Author Archive: Svetlozara Lesseva

Dr. Veselin Stoyanov

Posted by Svetlozara Lesseva On March 27th, 2024

Short bio

Dr. Veselin Stoyanov is a Researcher with a track record of innovating in AI and NLP to solve real-world problems. He is currently the Head of AI at Tome building practical applications of LLMs. He was previously at Facebook AI, where he led the development of industry-standard Large LM methods such as RoBERTa, XLM-R, and MultiRay and their application to improve online experiences, e.g., reduce the prevalence of hate speech and bullying posts. He holds a Ph.D. from Cornell University and a Post-Doctoral degree from Johns Hopkins University.

Talk abstract

Large Language Models for the Real World: Explorations of Sparse, Cross-lingual Understanding and Instruction-Tuned LLM

Large language models (LLMs) have revolutionized NLP and the use of Natural Language in products. Nonetheless, there are challenges to the wide adoption of LLMs. In this talk, I will describe my explorations into addressing some of those challenges. I will cover work on sparse models addressing high computational costs, multilingual LLMs addressing the need to handle many languages, and work on instruction finetuning addressing the alignment between model outputs and human needs.

Prof. Vito Pirrelli

Posted by Svetlozara Lesseva On February 29th, 2024

Short bio

Prof.
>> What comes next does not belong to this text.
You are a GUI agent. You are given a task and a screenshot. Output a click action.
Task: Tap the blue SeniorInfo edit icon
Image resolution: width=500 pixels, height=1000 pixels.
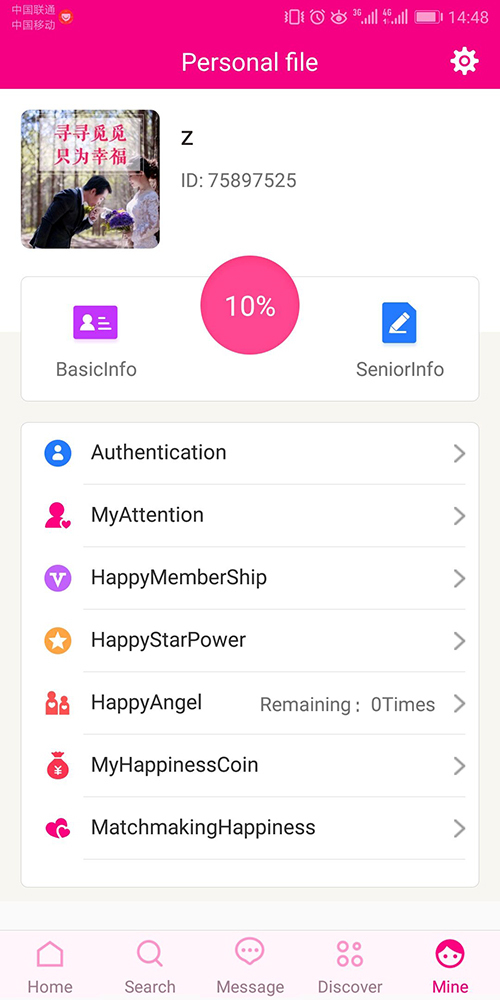[x=399, y=323]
Vito Pirrelli is Research manager at the National Research Council Institute for Computational Linguistics Antonio Zampolli since 2003, he is head of the Laboratory for Communication Physiology, and co-editor in chief of the Mental Lexicon and Lingue e Linguaggio. His main research interests focus on fundamental issues of language architecture and physiology, lying at the interdisciplinary crossroad of cognitive linguistics, psycholinguistics, neuroscience and information science.

Over the last 20 years, he has been leading a data-driven research program that uses artificial neural networks, language models and information and communication technologies to investigate language as a holistic dynamic system, emerging from interrelated patterns of sensory experience, communicative and social interaction and psychological and neurobiological mechanisms. This research program went beyond the fragmentation of mainstream NLP technologies of the early 21st century, allowing innovation to come out of research labs and address societal needs. Using portable devices and cloud computing to collect ecological multimodal language data, the Comphys Lab currently offers a battery of tools, resources and protocols that support language teaching and education assessment, cultural integration and early diagnosis and intervention of language and cognitive disorders.
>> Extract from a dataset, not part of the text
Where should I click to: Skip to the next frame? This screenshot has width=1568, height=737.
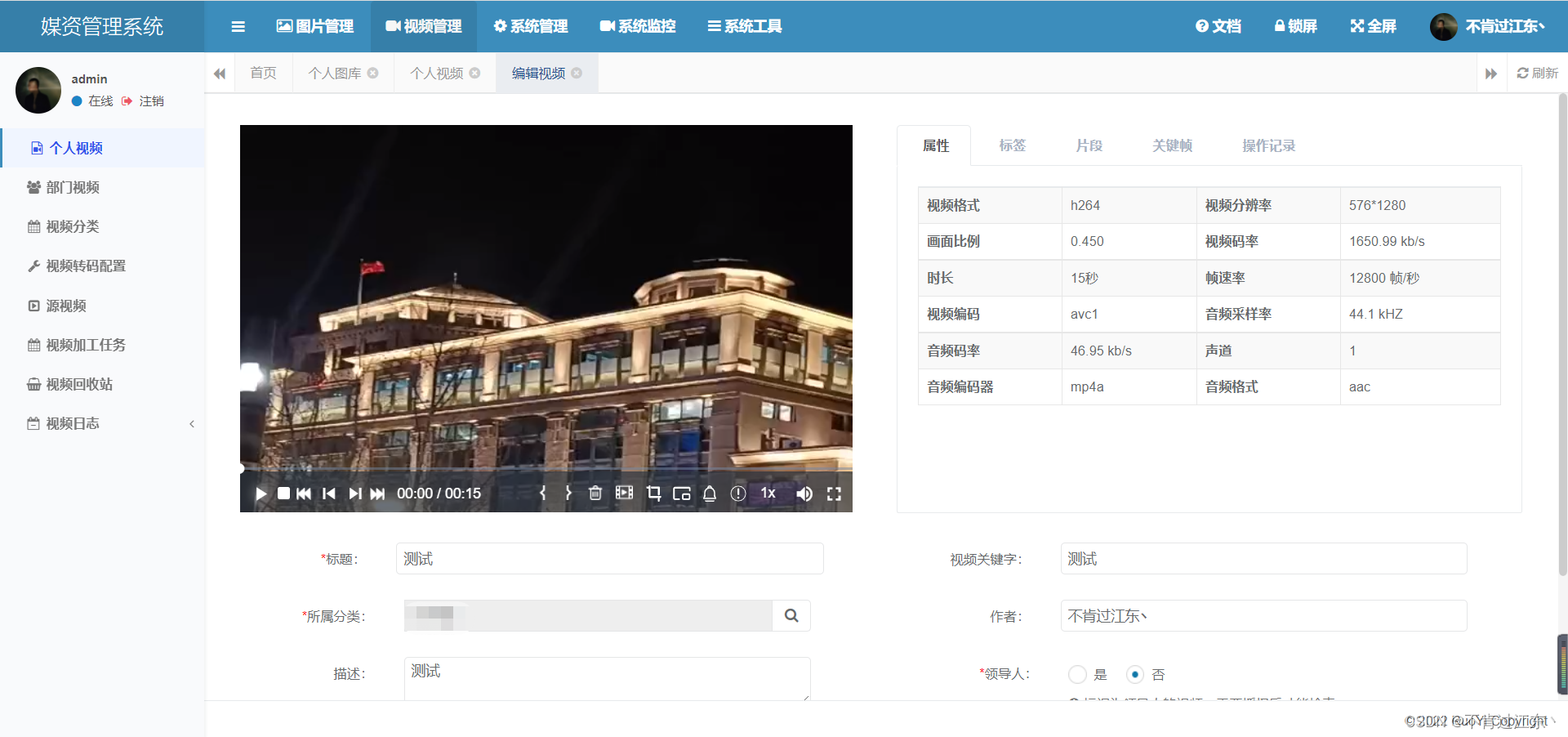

In 2021, following a peer review by the relevant Class Committee, he was elected member of the Academia Europaea.

Talk abstract

Written Text Processing and the Adaptive Reading Hypothesis

Oral reading requires the fine coordination of eye movements and articulatory movements. The eye provides access to the input stimuli needed for voice articulation to unfold at a relatively constant rate, while control on articulation provides internal feedback to oculomotor control for eye movements to be directed when and where a decoding problem arises.

A factor that makes coordination of the eye and the voice particularly hard to manage is their asynchrony. Eye movements are faster than voice articulation and are much freer to scan a written text forwards and backwards. As a result, given a certain time window, the eye can typically fixate more words than the voice can articulate.
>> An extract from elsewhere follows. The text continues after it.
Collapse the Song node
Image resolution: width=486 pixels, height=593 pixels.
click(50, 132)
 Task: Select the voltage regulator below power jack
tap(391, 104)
According to most scholars, readers compensate for this functional asynchrony by using their phonological buffer, a working memory stack of limited temporal capacity where fixated words can be maintained temporarily, until they are read out loud. The capacity of the phonological buffer thus puts an upper limit on the distance between the position of the voice and the position of the eye during oral text reading, known as the eye-voice span.

In my talk, I will discuss recent reading evidence showing that the eye-voice span is the “elastic” outcome of an optimally adaptive viewing strategy, interactively modulated by individual reading skills and the lexical and structural features of a text. The voice span not only varies across readers depending on their rate of articulation, but it also varies within each reader, getting larger when a larger structural unit is processed. This suggests that skilled readers can optimally coordinate articulation and fixation times for text processing, adaptively using their phonological memory buffer to process linguistic structures of different size and complexity.

Prof. Joakim Nivre

Posted by Svetlozara Lesseva On February 29th, 2024

Short bio

Prof. Joakim Nivre is Professor of Computational Linguistics at Uppsala University and Senior Researcher at RISE (Research Institutes of Sweden). He holds a Ph.D. in General Linguistics from the University of Gothenburg and a Ph.D. in Computer Science from Vaxjo University.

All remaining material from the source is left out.